Many people will have seen The Odd Couple. After all, it has been a play, a film and a TV series. However, it was news to me that Neil Simon had updated his original play with a female version. Oscar and Felix become Olive and Florence, the boys’ nights in become girls’ nights in and the card games become Trivial Pursuit sessions. What remains though is the razor sharp wit and high jinks typical of a Neil Simon comedy.

The curtains open and we are, once again, overwhelmed by an outstanding set. They are fortunate at Knutsford Little Theatre to have such a large stage area and they certainly make the very best use of it in this wonderful representation of a New York apartment. Don’t dwell on the set too long though, because it is straight into the action and the first of those Trivial Pursuit sessions, with the laughs coming at a quick fire rate. The performances sparkle from the beginning. Tina Buckley captures the slovenly Olive brilliantly. She is a slob and proud of it! She serves her guests warm soft drinks and green sandwiches from her broken refrigerator and heaven help anyone who complains. This opening scene firmly establishes the companionship and repartee enjoyed by this group of old friends and everyone plays their part in this with gusto. Lilian Atkinson is Mickey, a tough cop who does things by the book and sticks to the rules. Jill Brown is Renee, a gossipy story teller with a tendency to think the worse. Tina-Jane Haigh is the wise cracking Sylvie who tries to bring a sense of proportion to a crisis and Chris Race is Vera, a naïve innocent who drives the others to distraction with her ineptitude. As we enjoy the banter exhibited by these five accomplished performers, our attention is drawn to the one person missing from the group, and the tension builds nicely before Florence finally makes her entrance.

So, here we have the odd couple. The confident, take-me-as-you-find-me Olive is, through circumstances beyond her control, mismatched with the fastidious, nervous, unsure-of-herself Florence Unger.  It is crucial to the success of the production that the actresses in these roles have a chemistry between them and these two do not disappoint. The transition from old friends in need of a bit of company to bickering old couple is expertly handled and Lesley Hornsby excels as the obsessive stickler for detail who would try the patience of a saint. In a desperate attempt to remedy the situation Olive invites male company, in the form of Jesus and Manola, a pair of Spanish brothers, on a double date. These are relatively small roles but are played by Daniel Dorey and Pete Blain with a relish that makes for a very memorable scene.

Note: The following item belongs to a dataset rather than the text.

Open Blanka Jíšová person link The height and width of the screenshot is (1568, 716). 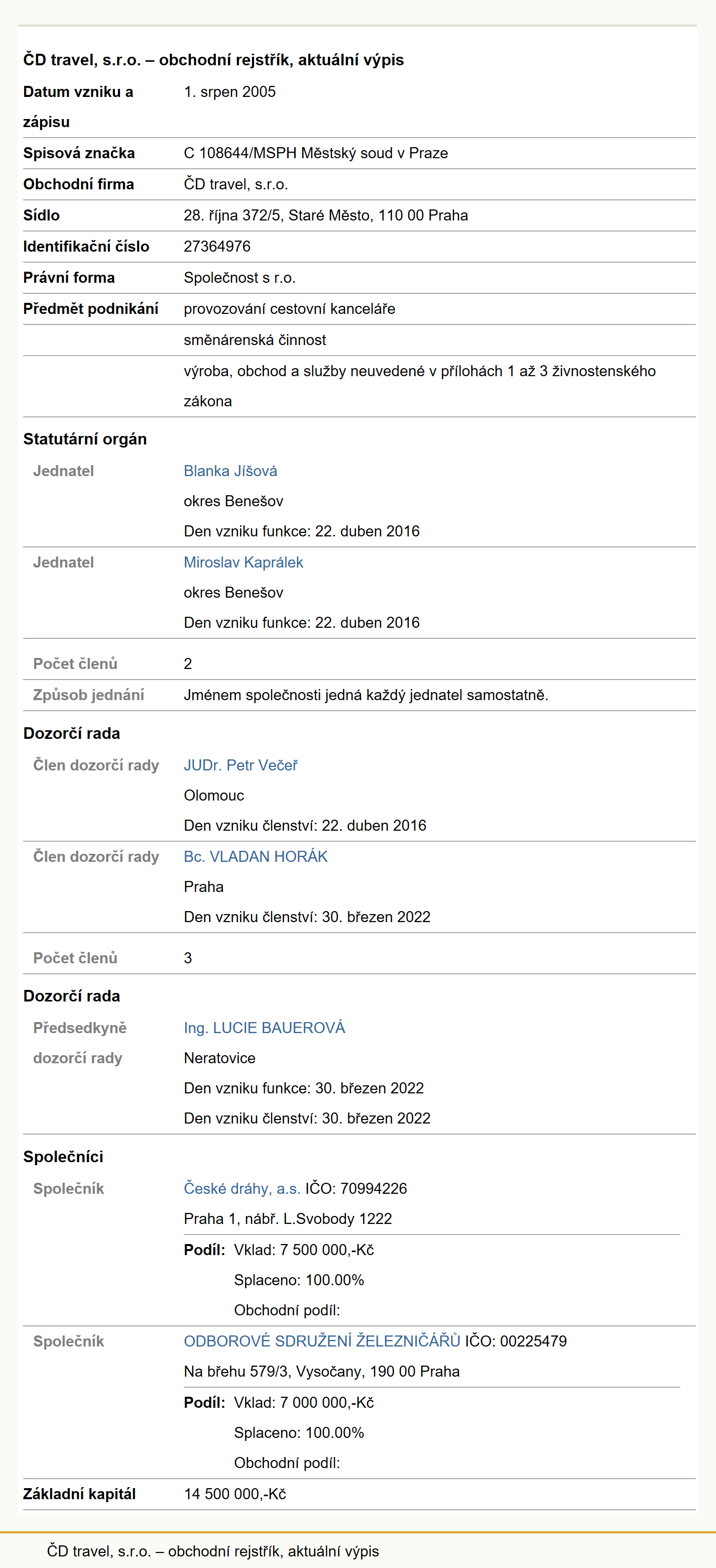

As the cast all gather together for the dramatic conclusion, we are reminded that the very best of friends can make the very worst of roommates.

Knutsford Little Theatre has a reputation for productions of the highest standard and director Sean Duvall has assembled a cast and created an ambience that means that this one is sure to please. The plays runs from Wednesday 9th to Saturday 12th of April.